Through the twentieth century, there has been a significant growth in the frequency of armed conflicts across the globe. These conflicts have not only led to widespread deaths but extensive displacement, fear and economic devastations. The most affected of these conflicts are those who get dislocated from their native places under unbearable violent conditions.

A decade ago, some 37.5 million people were displaced worldwide. By the end of 2015, this number had reached 65.3 million, including approximately 21.3 million refugees and 40.8 million internally displaced persons (IDPs). Keeping their increasing numbers in mind, UNHCR has made 2030 agenda “leave no one behind” by ensuring all the needs of displaced persons are taken into account and the agenda be implemented by all member states (India is one of the member states to UN).

UNHCR is encouraging and supporting UN Member States to disaggregate data under relevant SDG (Sustainable Development Goals) indicators according to migratory status, and in particular to ensure adequate disaggregation to reflect the protection environment and well-being of refugees, the internally displaced, and stateless persons.

Though India is not a party to the 1951 Refugee Convention or its 1967 Protocol, but it is still bound by customary international law not to forcibly return any refugee to a place where they face a serious risk of persecution or threats to their life or freedom. Second, Article 51 of the Indian Constitution, which talks about India’s responsibilities to promote “international peace and security”, urges the state to “strengthen the international law and the treaties”. Third, India has a long record of helping vulnerable populations fleeing from neighbouring countries including Sri Lankans, Afghans, Pakistan and Tibetans.
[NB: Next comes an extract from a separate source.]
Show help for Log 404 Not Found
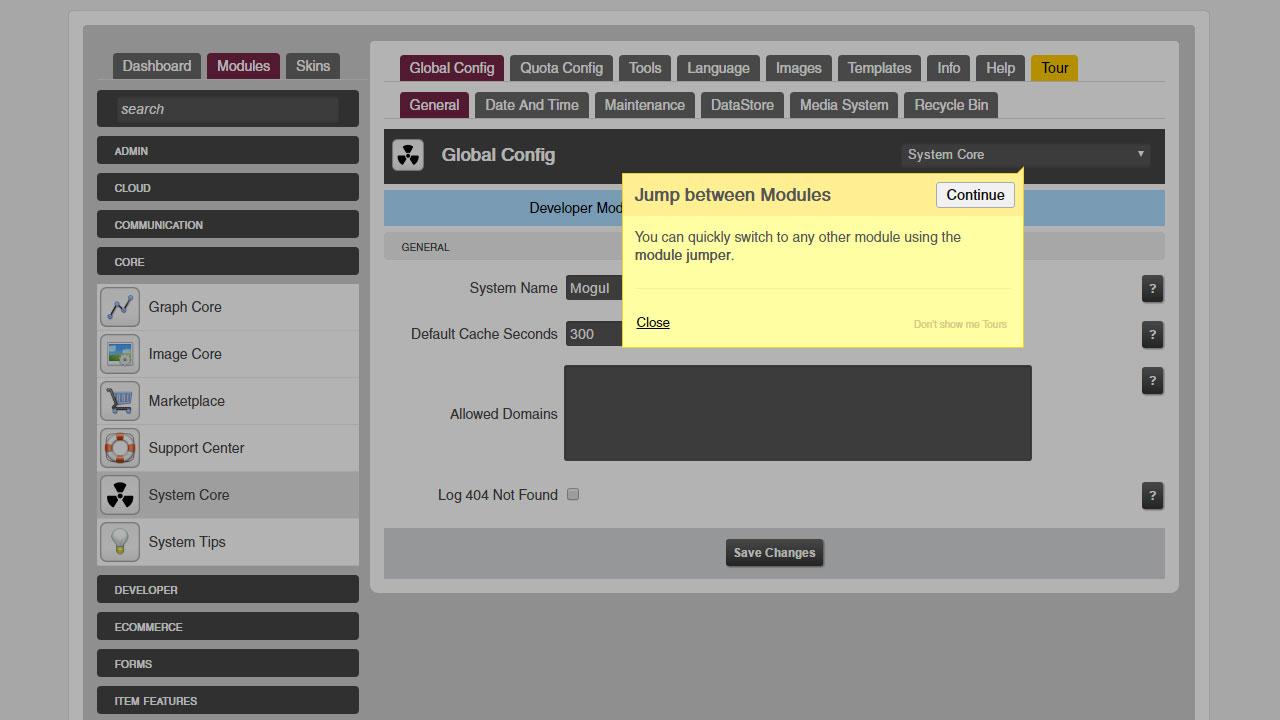Screen dimensions: 1280x720 tap(1152, 495)
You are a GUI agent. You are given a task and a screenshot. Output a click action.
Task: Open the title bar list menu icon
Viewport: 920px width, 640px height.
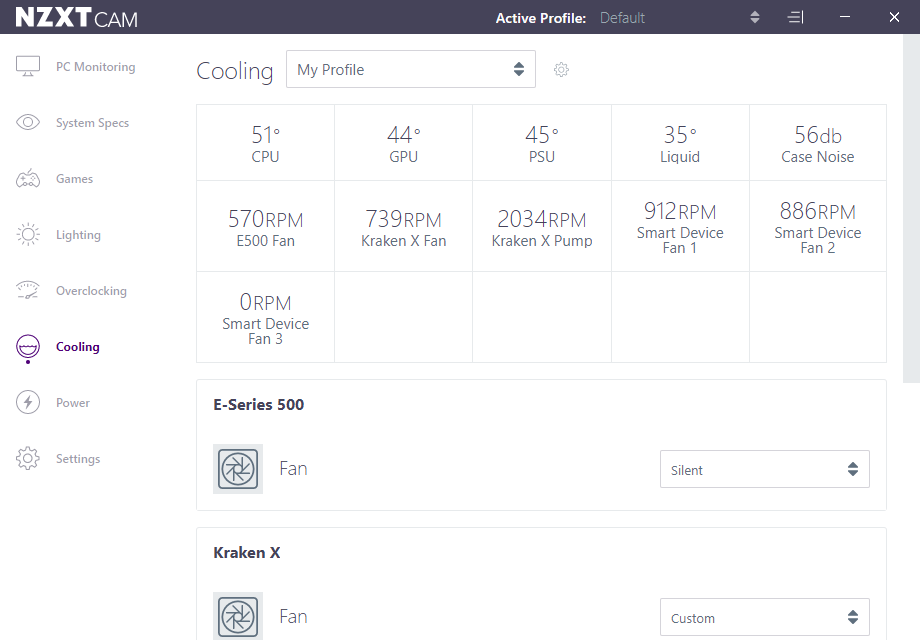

More than 1.5 lac West Pakistani Refugees have been residing in the state of Jammu and Kashmir for past six decades and they were also allowed to take part in parliamentary elections. Hence, Indian authorities should abide by India’s international legal obligations and not forcibly return any Rohingya to Burma without first fairly evaluating their claims as refugees.

Though Indian government considers Rohingya refugees as a threat to national security, but there is little evidence to show that the 40,000 Rohingya refugees in India constitute a terror threat. It must be kept in mind that one of the most prominent Prime Ministers of India was assassinated by the refugees from Srilanka and yet they are still living in India. Rohingyas should not be used as a political tool. The government should look from humanitarian perspective rather than looking through the prism of a particular community or ethnicity. Unless the basic needs and rights of those affected by forced displacement are addressed, the central ambition of the 2030 Agenda to ‘leave no one behind’ cannot be realized at all.